I wrote the code above to check if a given URL is valid or not. But somehow when I test it, for every invalid url it throws an exception.

>>> getUrl('http://www.idlebrfffain.com')
[Errno -2] Name or service not known

Python version:

chaitu@ubuntu:~$ python -V
Python 2.6.4

Can anyone help me find out where exactly is the mistake?

回答1:

You have to catch socket.error:

import httplib, socket
import urlparse

def getUrl(url):
    parts = urlparse.urlsplit(url)
    server = parts[1]
    path = parts[2]
    obj = httplib.HTTPConnection(server,80)

    try:
        obj.connect()
    except socket.gaierror:
        print "Host %s does not exist" % server
        return
    except socket.error:
        print "Cannot connect to %s:%s." % (server, 80)
        return

    obj.putrequest('HEAD',path)
    obj.putheader('Accept','*/*')
    obj.endheaders()
    response = obj.getresponse()
    contentType = response.getheader("content-type", "unknown")
    obj.close()
    if response.status !=200:
        print 'Error'
    else:
        print 'Awesome'


getUrl('http://www.idlebrfffain.com') # not a registered domain
getUrl('http://8.8.8.8') # not a http server

Only try: except: around specific lines and only if you know what happens. Python will show you tracebacks for uncaught exceptions, so you can find out where the problem is with ease.



回答2:

That's supposed to happen. An exception is being thrown because the URL cannot be resolved. This is thrown prior to your if response.status != 200 line which turns control over to your except block.

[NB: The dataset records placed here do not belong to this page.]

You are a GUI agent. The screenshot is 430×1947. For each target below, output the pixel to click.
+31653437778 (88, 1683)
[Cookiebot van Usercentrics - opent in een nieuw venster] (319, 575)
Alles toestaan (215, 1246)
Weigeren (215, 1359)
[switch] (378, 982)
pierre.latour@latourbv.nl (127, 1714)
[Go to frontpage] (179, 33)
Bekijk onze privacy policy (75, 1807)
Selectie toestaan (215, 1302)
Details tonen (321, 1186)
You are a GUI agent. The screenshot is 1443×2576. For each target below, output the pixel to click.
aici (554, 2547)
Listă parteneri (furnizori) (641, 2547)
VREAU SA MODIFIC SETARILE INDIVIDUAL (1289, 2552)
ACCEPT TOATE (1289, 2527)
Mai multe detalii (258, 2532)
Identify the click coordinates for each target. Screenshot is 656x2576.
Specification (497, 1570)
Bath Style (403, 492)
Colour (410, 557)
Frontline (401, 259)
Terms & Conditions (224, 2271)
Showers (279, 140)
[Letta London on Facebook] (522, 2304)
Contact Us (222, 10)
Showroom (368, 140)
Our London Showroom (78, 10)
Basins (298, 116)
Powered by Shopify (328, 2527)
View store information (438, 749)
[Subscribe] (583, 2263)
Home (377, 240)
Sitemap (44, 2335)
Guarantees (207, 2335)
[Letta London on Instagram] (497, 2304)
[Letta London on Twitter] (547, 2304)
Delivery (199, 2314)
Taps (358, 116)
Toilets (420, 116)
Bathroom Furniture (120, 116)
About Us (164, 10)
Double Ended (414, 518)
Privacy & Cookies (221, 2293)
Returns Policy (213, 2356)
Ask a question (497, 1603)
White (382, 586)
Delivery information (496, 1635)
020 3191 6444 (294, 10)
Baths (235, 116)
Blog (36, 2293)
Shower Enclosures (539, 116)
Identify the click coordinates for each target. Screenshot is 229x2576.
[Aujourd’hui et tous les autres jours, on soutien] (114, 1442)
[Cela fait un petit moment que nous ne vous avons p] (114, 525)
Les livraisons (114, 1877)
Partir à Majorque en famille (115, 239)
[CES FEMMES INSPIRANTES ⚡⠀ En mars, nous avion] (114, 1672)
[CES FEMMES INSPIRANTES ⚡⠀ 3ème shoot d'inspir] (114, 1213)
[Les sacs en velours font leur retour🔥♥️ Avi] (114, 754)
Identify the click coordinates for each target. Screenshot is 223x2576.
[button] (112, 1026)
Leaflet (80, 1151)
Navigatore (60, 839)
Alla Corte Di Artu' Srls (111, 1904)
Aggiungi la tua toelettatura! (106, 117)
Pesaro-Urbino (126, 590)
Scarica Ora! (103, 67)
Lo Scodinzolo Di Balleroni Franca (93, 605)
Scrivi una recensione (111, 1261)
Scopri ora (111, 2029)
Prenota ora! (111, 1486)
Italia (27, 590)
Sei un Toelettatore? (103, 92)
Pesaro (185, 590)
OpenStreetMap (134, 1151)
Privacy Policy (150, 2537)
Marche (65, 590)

You need to spend some time looking into how Exceptions work. Here's an example of something you could try.

def getUrl(url):
    status = None
    try:
        # do your normal stuff...
        status = response.status
    except Exception, e:
        # do whatever you want here...
        pass
    finally:
        if status != 200:
            print "Error"
        else:
            print "Awesome"


回答3:

#The following code validates a url. This is a 2 step process, to do that. First I validate the domain and next the path attached to the domain.
from urlparse import urlparse
import urllib2
import socket
class ValidateURL:
    def __init__(self, url):
        self._url = url

    def startActivity(self):
        self._parts = urlparse(self._url)
        a = self._checkDomain(self._parts[1])
        if a:
            b = self._checkUrl(self._url)
            if b == 1:
                print self._url,' is valid'
            else:
                print 'The path ',self._parts[2],' is not valid'
        else:
            print self._parts[1],' domain does not exist'

    #Checks whether the domain is right or not
    def _checkDomain(self,domain):
        x = 1
        try:
            socket.gethostbyname_ex(domain)
        except socket.gaierror:
            x = 0
        except socket.error:
            x = 0
        finally:
            return x

    #Checks whether the path is right or not
    def _checkUrl(self,url):
        x = 1
        self._req = urllib2.Request(url)
        try: 
            urllib2.urlopen(self._req)
        except urllib2.URLError, e:
            #print e
            x = 0
        finally:
            return x

if __name__ == "__main__":
    valid = ValidateURL('http://stackoverflow.com/questions/invalid-urls-throw-an-exception-python')
    valid.startActivity()
    valid1 = ValidateURL('http://stackoverflow.com/questions/6414417/invalid-urls-throw-an-exception-python')
    valid1.startActivity()

Hope the solution I derived is sensible.